Sobald ein Wiederverkäufer http.net für die Domain-Registrierung nutzt, werden kostenlose Anycast-Nameserver, DNSSEC-Aktivierung, SSL-Zertifikate und API-basierte Zonenverwaltung natürliche Add-ons. Der vierte ist die Gruppenverpackung: Das breitere Webhosting, Managed Server, VPS, E-Mail, DNS und Managed Nextcloud-Portfolio von hosting.de kann eine Registrar-Partnerbeziehung in einen volleren Webpräsenz-Stack verwandeln, wo angemessen. Der fünfte ist die Politik-Kompetenz.

Wenn ICANN- und EU-Registrierungsdatenregeln anspruchsvoller werden, können kleinere Agenturen es vorziehen, sich auf einen spezialisierten Registrar zu verlassen, anstatt jede Registry- und Datenoffenlegungsänderung selbst zu interpretieren.

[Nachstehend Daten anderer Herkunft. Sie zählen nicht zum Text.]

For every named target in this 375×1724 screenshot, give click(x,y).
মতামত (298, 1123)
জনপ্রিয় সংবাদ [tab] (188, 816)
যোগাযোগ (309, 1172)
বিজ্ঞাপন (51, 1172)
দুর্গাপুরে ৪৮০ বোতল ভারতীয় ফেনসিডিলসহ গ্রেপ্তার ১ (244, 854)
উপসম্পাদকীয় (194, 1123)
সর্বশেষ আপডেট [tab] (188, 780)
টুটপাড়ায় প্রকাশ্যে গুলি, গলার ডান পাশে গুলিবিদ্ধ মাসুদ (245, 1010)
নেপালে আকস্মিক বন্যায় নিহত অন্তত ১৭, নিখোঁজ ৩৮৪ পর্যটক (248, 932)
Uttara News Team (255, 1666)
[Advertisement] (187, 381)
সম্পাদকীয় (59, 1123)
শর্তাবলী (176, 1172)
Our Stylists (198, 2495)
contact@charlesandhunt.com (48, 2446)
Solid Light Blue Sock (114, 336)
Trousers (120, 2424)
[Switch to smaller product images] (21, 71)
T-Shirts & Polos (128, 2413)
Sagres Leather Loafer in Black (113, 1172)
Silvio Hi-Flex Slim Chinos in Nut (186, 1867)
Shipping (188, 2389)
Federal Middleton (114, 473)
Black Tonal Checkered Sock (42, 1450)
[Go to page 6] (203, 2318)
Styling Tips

Das Urteil ist also gemessen, aber positiv. http.net ist kein Internet-Infrastruktur-Riese, und öffentliche Routing-Daten sollten nicht zu einer Behauptung globaler Netzwerkkraft gedehnt werden. Es ist besser zu verstehen als ein Registrar- und DNS-Betriebsspezialist, dessen wirtschaftlicher Wert Geduld ist: wiederkehrende Kleinserienarbeit, Partnerautomatisierung, Registry-Kompetenz, deutscher Support und genug gruppenverbundene Hosting-Infrastruktur, um Domains zu einem Teil eines breiteren Webpräsenz-Stacks zu machen. Das ist eine verteidigungsfähige Nische, genau weil Hyperscaler größeren Arbeitslasten hinterherjagen.

Die Bedrohung ist nicht, dass AWS sich mehr um den.de-Transfer eines Wiederverkäufers kümmern wird. Die Bedrohung ist, dass Cloudflare die Domain-Marge auf Null komprimiert, Hetzner und IONOS genug Hosting und Domains bündeln, um die Kundenerwartungen zurückzusetzen, und die europäische Compliance die Betriebskosten schneller erhöht, als Partner Preiserhöhungen akzeptieren.

Die Fakten, die die Bewertung am meisten ändern würden, sind eine aktuelle Anzahl der verwalteten Domains, Partnerabwanderung, tatsächliche Partnerpreisstufen, geprüfte Verfügbarkeits- oder Vorfallsdaten für DNS, eine öffentliche Anycast-Point-of-Presence-Karte, klarere Offenlegung, wie AS12574 und hosting.de-Infrastruktur http.net-Dienste unterstützen, und Beweise, ob Namespace in den spezialisierten Registrar-Kanal investiert oder ihn in ein breiteres Hosting-Bündel einfaltet.

Bis diese Fakten erscheinen, sieht http.net wie ein dauerhaftes, aber nicht spektakuläres Geschäft aus: die Art von Unternehmen, das Geld verdient, wenn nichts passiert, und seinen Wert beweist, wenn eine Frist, ein Nameserver oder ein Transfer schief geht.